> Work to complete
Only the lines holding "Tick" are wanted; find them in the listing and return each one.

*** Opening of Extracted data ***

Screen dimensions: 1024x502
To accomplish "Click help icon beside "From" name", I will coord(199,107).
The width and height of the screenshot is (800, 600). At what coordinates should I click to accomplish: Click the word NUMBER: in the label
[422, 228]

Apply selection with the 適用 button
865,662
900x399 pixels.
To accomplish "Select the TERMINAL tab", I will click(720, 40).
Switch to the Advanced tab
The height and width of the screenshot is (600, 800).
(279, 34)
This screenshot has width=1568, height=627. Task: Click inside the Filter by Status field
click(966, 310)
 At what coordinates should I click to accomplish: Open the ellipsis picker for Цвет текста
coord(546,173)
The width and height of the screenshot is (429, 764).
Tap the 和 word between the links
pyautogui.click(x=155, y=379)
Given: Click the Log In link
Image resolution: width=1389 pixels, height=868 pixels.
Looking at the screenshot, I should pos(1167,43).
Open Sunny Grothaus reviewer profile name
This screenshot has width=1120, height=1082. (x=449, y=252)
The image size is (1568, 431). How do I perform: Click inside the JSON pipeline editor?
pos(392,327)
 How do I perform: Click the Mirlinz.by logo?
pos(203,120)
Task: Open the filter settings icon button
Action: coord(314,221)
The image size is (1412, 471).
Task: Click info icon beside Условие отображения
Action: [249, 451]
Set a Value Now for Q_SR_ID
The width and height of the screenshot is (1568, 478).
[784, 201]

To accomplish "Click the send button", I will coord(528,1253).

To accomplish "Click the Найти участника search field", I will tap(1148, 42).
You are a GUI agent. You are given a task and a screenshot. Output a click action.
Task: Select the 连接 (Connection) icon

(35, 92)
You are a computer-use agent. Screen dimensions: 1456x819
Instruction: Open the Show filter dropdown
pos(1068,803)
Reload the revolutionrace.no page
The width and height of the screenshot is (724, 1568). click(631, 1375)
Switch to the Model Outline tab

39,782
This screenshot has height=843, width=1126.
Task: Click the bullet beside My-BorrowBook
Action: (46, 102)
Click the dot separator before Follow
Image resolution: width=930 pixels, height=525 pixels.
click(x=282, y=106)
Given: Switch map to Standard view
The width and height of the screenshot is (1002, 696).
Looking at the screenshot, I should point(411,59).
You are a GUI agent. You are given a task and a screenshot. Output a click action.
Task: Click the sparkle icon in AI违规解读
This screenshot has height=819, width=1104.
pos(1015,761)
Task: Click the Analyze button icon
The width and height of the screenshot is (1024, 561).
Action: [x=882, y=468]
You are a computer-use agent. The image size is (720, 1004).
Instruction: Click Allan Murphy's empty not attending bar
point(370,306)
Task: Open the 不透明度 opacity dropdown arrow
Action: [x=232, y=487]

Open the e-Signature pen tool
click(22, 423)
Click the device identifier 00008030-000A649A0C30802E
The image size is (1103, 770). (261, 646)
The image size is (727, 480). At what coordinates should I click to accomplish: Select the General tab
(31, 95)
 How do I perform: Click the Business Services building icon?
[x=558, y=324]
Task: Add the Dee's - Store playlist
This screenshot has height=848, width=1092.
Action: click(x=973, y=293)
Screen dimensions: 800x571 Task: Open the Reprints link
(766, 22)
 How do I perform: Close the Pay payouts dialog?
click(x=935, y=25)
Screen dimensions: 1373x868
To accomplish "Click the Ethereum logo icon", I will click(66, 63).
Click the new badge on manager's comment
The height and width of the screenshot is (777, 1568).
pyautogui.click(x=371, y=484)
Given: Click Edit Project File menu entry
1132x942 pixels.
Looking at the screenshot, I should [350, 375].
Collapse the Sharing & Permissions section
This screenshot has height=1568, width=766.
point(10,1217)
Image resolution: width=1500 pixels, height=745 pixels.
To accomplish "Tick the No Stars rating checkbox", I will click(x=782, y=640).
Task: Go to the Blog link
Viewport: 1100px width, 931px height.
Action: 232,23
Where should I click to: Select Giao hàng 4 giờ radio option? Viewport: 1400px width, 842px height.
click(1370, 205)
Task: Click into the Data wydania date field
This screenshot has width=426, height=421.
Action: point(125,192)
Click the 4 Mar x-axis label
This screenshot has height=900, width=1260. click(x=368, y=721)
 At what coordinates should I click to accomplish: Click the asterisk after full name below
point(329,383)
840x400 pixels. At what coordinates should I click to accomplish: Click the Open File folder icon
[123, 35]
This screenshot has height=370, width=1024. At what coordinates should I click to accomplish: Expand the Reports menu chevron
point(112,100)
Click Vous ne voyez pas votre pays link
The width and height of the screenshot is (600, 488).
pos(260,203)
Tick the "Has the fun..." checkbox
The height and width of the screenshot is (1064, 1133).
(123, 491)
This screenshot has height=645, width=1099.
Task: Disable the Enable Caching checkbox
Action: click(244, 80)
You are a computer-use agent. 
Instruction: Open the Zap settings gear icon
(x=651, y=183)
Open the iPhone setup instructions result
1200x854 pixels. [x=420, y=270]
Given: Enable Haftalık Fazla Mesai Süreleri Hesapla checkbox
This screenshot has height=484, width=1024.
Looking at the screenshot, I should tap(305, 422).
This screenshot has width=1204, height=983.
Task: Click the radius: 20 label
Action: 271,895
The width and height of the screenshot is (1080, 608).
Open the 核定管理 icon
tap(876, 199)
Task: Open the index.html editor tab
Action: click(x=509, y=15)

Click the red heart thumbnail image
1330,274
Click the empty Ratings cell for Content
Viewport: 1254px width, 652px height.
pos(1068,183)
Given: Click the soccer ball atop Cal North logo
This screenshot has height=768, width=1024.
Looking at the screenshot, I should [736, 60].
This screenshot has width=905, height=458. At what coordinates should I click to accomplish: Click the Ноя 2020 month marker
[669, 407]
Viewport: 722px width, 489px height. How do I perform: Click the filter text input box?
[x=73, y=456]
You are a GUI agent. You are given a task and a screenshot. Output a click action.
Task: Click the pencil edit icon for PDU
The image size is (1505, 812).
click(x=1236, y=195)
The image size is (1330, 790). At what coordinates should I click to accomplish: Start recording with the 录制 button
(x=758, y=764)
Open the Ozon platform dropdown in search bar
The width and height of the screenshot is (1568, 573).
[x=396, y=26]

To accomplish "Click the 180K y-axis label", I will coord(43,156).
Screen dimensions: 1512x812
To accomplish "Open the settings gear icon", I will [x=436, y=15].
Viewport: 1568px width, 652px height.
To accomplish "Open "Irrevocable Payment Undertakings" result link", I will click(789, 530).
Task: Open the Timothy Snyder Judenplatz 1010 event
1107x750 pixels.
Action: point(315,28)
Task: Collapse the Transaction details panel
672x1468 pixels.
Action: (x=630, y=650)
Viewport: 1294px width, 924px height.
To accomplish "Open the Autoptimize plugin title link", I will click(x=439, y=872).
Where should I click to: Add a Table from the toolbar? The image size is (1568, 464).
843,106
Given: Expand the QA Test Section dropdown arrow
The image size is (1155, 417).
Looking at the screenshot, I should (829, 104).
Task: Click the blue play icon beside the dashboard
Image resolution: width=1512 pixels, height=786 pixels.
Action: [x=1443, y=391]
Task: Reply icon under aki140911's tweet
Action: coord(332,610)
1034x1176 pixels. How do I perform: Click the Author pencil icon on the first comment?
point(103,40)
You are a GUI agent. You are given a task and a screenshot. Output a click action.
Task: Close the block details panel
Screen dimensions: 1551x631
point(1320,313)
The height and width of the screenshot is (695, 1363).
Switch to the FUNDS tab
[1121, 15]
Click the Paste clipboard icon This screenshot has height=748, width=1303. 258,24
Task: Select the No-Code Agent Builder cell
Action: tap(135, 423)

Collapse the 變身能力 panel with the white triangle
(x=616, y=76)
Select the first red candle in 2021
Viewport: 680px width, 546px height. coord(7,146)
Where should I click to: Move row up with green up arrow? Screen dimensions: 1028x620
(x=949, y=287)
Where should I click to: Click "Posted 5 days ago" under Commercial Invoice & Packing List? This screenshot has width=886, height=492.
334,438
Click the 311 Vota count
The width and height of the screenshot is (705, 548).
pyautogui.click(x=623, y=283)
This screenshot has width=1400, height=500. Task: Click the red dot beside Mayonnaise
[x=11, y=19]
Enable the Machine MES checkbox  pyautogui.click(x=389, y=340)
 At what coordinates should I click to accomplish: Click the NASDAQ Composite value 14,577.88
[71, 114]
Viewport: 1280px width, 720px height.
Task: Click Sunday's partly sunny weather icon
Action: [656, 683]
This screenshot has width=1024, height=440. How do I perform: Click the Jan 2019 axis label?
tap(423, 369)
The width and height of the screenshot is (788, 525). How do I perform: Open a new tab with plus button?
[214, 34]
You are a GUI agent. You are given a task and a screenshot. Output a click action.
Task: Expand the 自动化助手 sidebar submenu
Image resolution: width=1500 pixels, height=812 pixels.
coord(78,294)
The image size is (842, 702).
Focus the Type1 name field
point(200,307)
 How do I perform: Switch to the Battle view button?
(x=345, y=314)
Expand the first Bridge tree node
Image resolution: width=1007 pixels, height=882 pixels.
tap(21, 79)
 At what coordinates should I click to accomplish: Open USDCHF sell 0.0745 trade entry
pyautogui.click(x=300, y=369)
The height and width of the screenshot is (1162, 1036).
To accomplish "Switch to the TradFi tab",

*** Close of Extracted data ***

> Output
To accomplish "Tick the No Stars rating checkbox", I will click(x=782, y=640).
Tick the "Has the fun..." checkbox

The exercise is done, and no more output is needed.